Por ejemplo la Academia más vieja y famosa de Estados Unidos de Norteamérica, West Point, la base del código ético se halla en el eslogan de la academia, “Servicio, Honor y Patria”. Los cadetes se desarrollan también éticamente adhiriéndose al código de honor, que comienza con “Un cadete no mentirá, no engañará, no robará, ni tolerará que otros lo hagan.”

Recientemente murieron por exceso de ejercicios físicos dos cadetes de la Escuela Naval de la Armada de la República Dominicana, Félix Daniel García Cordero y Cristopher de Jesús, jóvenes talentosos y pérdidas irreparables, pero prevenibles, que no tienen justificación alguna. También murió el capitán paracaidista Luna Kunhardt en entrenamiento y no había ni ambulancia al momento del accidente y que con atención rápida por especialistas pudo haber preservado la vida.

Tragedias que nos obligan a reflexionar y a tomar la decisión de recomendar que se proceda a evaluar y redireccionar los procesos educativos y de entrenamientos de nuestras academias, los cuales son obsoletos y atrasados, independientemente de las pantallas que se muestran al público al momento que les visitan o promueven los ingresos.
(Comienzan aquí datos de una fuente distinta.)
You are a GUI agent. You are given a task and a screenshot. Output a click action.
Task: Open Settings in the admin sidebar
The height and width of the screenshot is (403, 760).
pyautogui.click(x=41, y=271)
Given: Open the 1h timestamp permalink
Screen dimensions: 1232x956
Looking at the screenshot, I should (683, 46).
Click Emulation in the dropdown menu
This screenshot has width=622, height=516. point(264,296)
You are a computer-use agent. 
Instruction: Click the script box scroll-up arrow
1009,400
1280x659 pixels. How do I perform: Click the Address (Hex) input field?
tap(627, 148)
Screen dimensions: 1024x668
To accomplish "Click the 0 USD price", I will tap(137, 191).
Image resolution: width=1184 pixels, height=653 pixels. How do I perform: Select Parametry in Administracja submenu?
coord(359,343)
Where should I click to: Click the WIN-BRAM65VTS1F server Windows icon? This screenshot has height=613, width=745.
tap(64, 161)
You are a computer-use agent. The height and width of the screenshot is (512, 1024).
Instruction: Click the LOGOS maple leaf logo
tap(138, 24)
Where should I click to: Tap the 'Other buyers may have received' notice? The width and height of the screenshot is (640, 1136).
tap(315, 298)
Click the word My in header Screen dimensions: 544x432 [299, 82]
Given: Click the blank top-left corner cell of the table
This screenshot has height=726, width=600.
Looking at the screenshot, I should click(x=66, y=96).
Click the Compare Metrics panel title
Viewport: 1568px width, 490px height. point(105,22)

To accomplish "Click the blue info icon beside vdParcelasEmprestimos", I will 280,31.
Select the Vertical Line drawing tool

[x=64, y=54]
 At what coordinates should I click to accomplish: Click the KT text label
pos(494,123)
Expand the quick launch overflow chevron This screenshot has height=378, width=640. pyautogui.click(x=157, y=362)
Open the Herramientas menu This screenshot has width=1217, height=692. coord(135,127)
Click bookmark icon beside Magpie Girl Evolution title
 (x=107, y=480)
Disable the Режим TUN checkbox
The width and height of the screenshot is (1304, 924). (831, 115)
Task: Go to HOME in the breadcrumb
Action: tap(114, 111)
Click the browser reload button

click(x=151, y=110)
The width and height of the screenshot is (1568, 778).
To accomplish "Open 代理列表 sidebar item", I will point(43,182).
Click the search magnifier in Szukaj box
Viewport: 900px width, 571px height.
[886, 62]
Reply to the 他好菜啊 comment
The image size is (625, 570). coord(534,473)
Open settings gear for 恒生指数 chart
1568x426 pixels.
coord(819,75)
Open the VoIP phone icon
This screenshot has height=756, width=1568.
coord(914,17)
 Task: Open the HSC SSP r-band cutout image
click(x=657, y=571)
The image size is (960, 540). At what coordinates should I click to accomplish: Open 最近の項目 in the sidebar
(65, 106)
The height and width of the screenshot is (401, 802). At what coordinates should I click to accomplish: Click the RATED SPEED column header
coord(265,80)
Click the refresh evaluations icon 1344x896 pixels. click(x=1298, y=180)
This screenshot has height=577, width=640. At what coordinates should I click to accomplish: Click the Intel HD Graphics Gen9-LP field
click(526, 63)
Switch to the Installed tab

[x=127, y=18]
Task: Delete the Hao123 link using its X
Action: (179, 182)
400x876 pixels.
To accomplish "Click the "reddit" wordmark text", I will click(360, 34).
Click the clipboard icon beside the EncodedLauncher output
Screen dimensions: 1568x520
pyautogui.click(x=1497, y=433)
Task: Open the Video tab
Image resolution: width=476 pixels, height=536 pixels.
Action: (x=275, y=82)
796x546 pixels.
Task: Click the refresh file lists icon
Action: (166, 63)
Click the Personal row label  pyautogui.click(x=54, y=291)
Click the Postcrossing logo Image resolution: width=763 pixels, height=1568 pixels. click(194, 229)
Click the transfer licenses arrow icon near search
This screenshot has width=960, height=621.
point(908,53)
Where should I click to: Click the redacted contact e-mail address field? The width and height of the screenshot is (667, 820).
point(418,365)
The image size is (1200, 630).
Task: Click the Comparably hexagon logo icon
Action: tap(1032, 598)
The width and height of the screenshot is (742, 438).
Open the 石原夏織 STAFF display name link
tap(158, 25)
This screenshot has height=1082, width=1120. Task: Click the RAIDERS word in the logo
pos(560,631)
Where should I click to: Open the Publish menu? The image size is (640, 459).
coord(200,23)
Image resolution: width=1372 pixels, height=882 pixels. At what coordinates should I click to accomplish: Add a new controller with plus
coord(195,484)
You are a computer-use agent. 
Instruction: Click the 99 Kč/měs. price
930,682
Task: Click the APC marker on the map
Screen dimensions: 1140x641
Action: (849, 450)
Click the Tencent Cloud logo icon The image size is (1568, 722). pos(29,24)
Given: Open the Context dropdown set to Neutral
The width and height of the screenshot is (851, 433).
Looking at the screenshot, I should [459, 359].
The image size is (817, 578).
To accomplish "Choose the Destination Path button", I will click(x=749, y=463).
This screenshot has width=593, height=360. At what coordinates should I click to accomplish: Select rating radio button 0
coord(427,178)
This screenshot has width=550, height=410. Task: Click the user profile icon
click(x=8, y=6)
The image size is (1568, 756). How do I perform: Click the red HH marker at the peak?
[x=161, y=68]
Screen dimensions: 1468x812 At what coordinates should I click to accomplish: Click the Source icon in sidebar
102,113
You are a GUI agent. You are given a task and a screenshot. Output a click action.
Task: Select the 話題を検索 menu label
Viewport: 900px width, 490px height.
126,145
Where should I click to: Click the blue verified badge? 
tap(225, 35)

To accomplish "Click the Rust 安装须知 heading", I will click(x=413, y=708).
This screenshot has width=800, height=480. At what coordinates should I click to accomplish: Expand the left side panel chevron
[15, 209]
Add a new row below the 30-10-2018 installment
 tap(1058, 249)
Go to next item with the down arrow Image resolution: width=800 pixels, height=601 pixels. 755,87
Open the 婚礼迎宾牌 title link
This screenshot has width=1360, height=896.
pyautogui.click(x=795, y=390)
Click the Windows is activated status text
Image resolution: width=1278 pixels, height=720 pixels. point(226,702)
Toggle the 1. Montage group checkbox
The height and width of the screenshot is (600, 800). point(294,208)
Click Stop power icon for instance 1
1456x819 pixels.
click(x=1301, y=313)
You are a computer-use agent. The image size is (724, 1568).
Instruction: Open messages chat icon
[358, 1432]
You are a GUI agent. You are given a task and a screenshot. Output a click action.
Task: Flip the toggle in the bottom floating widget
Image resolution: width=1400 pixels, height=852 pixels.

Razón por lo que conociendo y haber estudiado en la academia policial y la academia militar Batallas de las Carreras, hemos vivido en carne propia los vejámenes y abusos a que son sometidos los cadetes y alistados en los centros educativos, cavernarios y corruptos casi siempre, y en ves de mejorar han empeorado.

Esta situación nos motiva a hacer un llamado de atención a las autoridades políticas, militares, policiales y al pueblo en general que les interesa estos temas para que se tomen las medidas de reformas necesarias en las siguientes irregularidades: Falta de medicina preventiva y médicos especializados en emergenciología, deporte y fisiatría. Adecuación de los pénsum académicos y de los docentes.

Regulación de los precios y los descuentos excesivos que les aplican a los estudiantes militares y policías (todos los productos son sobrevalorados, alimentos, golosinas, materiales educativos y propiedades en general). Las plantas físicas deben modernizarse. Las evaluaciones de competencias no están a la altura de los estándares internacionales.

Dios les bendiga siempre, Pueblo dominicana.